§ Instructions to follow:
Every line from the one with "Screen dimensions: 540x373" to the one with "Given: Open the post's three-dot options menu", including those two, is to be copied exactly; all other lines of the entries below are left out.

Saved entries:
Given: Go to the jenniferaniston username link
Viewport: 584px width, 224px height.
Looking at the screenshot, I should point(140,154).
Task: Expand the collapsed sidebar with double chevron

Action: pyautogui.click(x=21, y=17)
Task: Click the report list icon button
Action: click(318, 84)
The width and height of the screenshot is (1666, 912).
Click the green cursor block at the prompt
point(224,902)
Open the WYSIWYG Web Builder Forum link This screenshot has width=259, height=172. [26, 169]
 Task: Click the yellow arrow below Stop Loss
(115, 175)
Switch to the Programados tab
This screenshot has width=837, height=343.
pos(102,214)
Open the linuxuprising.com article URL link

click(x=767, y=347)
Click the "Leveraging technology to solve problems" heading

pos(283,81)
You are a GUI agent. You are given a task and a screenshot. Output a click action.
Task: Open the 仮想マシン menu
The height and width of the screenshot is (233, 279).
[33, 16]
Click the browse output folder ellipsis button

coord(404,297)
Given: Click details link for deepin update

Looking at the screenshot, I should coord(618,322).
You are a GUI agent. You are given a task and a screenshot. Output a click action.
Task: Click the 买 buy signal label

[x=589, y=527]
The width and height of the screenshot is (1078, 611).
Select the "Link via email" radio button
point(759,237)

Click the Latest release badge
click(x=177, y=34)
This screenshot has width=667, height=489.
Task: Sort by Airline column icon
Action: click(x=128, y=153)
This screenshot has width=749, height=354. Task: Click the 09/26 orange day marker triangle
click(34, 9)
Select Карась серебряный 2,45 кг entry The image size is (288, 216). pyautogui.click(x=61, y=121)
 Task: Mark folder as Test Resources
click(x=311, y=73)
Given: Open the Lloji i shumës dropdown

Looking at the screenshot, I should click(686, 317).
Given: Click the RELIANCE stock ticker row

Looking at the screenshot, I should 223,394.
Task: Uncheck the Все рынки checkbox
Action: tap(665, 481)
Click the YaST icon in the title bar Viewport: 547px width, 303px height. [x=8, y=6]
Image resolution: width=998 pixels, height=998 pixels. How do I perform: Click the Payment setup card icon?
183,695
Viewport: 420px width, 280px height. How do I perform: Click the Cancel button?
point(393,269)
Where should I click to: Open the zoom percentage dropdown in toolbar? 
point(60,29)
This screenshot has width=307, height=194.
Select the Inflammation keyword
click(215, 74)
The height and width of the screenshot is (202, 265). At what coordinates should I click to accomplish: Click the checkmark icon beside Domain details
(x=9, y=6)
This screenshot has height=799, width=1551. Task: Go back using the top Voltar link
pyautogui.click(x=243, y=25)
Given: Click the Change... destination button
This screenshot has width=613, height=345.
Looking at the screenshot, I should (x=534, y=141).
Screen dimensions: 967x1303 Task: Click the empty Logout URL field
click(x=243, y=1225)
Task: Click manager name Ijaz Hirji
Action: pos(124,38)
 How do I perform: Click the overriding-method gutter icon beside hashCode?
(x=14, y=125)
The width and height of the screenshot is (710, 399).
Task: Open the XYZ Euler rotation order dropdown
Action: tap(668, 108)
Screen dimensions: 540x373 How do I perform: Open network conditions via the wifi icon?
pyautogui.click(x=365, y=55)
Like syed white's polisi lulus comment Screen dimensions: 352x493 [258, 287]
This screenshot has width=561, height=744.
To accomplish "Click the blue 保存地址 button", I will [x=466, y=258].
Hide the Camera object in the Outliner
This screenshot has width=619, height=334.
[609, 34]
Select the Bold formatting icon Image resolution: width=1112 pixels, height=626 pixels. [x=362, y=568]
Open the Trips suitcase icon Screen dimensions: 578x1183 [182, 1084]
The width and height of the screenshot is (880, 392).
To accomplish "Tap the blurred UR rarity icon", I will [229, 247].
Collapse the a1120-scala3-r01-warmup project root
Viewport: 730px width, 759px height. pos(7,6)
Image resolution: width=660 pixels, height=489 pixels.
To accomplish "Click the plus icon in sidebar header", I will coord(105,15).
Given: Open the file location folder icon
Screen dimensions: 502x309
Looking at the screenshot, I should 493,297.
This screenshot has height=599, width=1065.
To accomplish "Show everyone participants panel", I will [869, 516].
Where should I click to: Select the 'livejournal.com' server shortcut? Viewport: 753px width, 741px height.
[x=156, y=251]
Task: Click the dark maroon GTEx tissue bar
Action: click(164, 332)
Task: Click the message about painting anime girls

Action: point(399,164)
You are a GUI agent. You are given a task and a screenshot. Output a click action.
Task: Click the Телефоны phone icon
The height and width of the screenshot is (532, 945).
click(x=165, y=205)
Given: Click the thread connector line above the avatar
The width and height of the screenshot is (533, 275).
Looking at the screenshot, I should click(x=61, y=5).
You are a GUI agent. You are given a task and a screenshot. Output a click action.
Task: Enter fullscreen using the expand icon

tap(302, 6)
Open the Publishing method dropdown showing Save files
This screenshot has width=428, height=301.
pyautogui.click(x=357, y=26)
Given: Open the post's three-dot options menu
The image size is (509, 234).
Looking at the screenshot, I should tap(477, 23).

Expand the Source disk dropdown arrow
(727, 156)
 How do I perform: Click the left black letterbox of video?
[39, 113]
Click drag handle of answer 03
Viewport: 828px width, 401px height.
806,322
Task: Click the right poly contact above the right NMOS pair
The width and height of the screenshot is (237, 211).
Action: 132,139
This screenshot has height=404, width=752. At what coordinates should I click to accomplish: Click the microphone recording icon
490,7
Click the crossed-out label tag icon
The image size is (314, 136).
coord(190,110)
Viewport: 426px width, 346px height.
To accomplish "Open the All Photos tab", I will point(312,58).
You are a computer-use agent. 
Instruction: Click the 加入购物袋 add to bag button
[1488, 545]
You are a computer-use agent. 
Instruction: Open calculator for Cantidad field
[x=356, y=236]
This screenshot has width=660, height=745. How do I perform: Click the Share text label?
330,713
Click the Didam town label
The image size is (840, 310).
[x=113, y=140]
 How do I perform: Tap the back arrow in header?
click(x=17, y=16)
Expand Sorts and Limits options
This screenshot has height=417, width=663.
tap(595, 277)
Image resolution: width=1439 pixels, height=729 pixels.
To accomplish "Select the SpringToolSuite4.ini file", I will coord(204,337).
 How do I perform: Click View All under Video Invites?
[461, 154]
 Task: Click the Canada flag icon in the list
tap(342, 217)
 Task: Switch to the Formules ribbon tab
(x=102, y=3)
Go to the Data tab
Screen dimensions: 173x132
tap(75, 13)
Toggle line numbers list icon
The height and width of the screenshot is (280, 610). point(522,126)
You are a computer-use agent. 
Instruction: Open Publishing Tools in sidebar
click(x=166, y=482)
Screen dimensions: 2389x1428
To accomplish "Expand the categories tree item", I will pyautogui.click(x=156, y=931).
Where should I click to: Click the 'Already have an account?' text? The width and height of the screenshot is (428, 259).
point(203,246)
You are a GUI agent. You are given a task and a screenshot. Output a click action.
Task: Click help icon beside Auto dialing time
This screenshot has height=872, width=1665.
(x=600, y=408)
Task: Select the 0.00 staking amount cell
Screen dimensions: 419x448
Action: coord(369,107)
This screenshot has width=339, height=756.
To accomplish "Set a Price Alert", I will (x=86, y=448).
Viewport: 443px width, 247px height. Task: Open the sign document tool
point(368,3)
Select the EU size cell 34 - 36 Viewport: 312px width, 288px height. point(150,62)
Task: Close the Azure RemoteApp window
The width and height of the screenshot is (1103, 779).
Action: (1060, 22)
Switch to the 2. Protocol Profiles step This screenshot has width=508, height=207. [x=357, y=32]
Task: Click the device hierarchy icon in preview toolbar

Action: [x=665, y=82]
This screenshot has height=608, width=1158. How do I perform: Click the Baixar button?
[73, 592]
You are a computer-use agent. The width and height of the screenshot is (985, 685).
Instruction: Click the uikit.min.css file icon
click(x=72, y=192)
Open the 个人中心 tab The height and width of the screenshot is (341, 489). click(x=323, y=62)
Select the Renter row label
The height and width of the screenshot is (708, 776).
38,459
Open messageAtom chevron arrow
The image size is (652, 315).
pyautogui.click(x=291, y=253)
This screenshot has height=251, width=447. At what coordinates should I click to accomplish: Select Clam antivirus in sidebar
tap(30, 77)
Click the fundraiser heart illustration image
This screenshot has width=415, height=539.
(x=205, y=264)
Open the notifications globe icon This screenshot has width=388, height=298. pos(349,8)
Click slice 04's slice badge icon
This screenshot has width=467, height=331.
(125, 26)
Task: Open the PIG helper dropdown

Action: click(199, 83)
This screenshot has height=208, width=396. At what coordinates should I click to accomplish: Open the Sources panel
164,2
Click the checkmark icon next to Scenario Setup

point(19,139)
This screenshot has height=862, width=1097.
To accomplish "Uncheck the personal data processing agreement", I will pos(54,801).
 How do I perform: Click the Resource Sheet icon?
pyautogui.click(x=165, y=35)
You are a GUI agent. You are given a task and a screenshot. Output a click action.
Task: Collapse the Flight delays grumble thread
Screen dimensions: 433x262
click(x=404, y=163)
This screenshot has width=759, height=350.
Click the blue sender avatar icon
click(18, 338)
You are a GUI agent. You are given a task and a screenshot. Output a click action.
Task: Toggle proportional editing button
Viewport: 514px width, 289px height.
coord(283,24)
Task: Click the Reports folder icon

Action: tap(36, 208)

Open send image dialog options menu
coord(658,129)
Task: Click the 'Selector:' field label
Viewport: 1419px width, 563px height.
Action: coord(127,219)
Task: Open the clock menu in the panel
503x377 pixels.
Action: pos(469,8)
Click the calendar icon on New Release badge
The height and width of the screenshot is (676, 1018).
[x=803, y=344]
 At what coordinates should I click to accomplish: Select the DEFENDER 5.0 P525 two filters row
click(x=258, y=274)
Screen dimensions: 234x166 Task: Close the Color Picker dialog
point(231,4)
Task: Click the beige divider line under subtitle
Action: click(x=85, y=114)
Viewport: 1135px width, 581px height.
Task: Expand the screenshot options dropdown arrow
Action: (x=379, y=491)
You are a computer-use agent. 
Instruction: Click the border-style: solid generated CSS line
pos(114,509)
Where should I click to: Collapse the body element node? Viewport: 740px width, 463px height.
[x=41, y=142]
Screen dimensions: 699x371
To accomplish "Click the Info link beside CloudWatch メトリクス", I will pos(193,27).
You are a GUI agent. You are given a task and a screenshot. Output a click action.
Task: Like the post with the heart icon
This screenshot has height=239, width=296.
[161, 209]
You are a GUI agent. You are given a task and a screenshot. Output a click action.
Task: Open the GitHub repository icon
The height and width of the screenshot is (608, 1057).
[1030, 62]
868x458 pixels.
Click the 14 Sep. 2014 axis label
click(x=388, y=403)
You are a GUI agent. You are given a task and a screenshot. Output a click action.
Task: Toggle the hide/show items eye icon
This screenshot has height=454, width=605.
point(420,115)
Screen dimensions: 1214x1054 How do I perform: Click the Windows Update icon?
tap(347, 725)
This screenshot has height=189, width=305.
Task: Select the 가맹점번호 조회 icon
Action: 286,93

§ Solution for this exercise:
Screen dimensions: 540x373 How do I perform: Open network conditions via the wifi icon?
pyautogui.click(x=365, y=55)
Like syed white's polisi lulus comment Screen dimensions: 352x493 [258, 287]
This screenshot has width=561, height=744.
To accomplish "Click the blue 保存地址 button", I will [x=466, y=258].
Hide the Camera object in the Outliner
This screenshot has width=619, height=334.
[609, 34]
Select the Bold formatting icon Image resolution: width=1112 pixels, height=626 pixels. [x=362, y=568]
Open the Trips suitcase icon Screen dimensions: 578x1183 [182, 1084]
The width and height of the screenshot is (880, 392).
To accomplish "Tap the blurred UR rarity icon", I will [229, 247].
Collapse the a1120-scala3-r01-warmup project root
Viewport: 730px width, 759px height. pos(7,6)
Image resolution: width=660 pixels, height=489 pixels.
To accomplish "Click the plus icon in sidebar header", I will coord(105,15).
Given: Open the file location folder icon
Screen dimensions: 502x309
Looking at the screenshot, I should 493,297.
This screenshot has height=599, width=1065.
To accomplish "Show everyone participants panel", I will [869, 516].
Where should I click to: Select the 'livejournal.com' server shortcut? Viewport: 753px width, 741px height.
[x=156, y=251]
Task: Click the dark maroon GTEx tissue bar
Action: click(164, 332)
Task: Click the message about painting anime girls

Action: point(399,164)
You are a GUI agent. You are given a task and a screenshot. Output a click action.
Task: Click the Телефоны phone icon
The height and width of the screenshot is (532, 945).
click(x=165, y=205)
Given: Click the thread connector line above the avatar
The width and height of the screenshot is (533, 275).
Looking at the screenshot, I should click(x=61, y=5).
You are a GUI agent. You are given a task and a screenshot. Output a click action.
Task: Enter fullscreen using the expand icon

tap(302, 6)
Open the Publishing method dropdown showing Save files
This screenshot has width=428, height=301.
pyautogui.click(x=357, y=26)
Given: Open the post's three-dot options menu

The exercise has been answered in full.